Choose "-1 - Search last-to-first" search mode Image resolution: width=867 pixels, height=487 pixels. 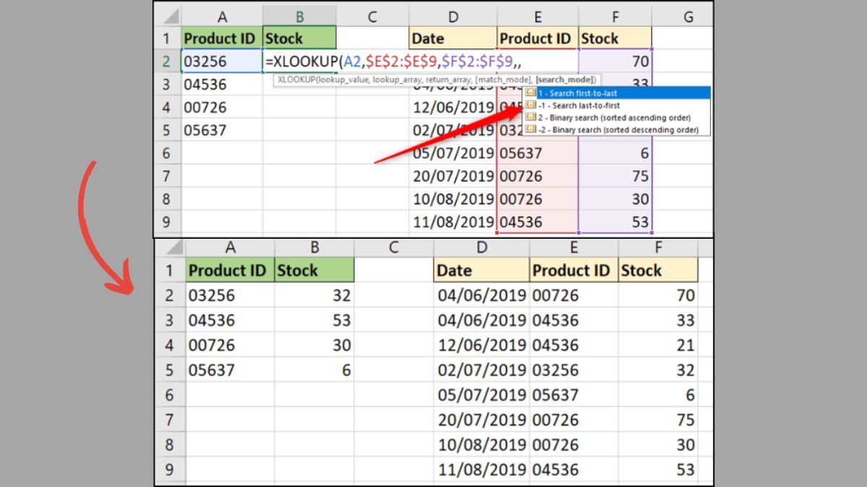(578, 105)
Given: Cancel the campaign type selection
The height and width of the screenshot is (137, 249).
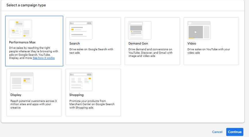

------------------------------

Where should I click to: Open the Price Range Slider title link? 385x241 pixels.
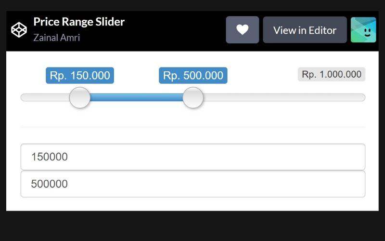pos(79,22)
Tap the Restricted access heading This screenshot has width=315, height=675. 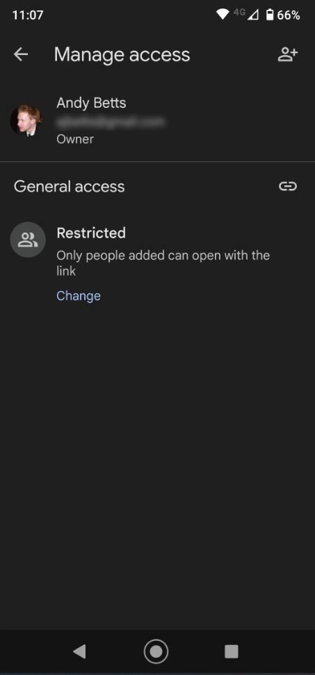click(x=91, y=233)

------------------------------

Reprint exactly the lines above that start at the one with "Given: Cancel the campaign type selection" and end at the one with "The height and", keeping both and adding none.

* **OUTPUT OF THE EXERCISE**
Given: Cancel the campaign type selection
The height and width of the screenshot is (137, 249).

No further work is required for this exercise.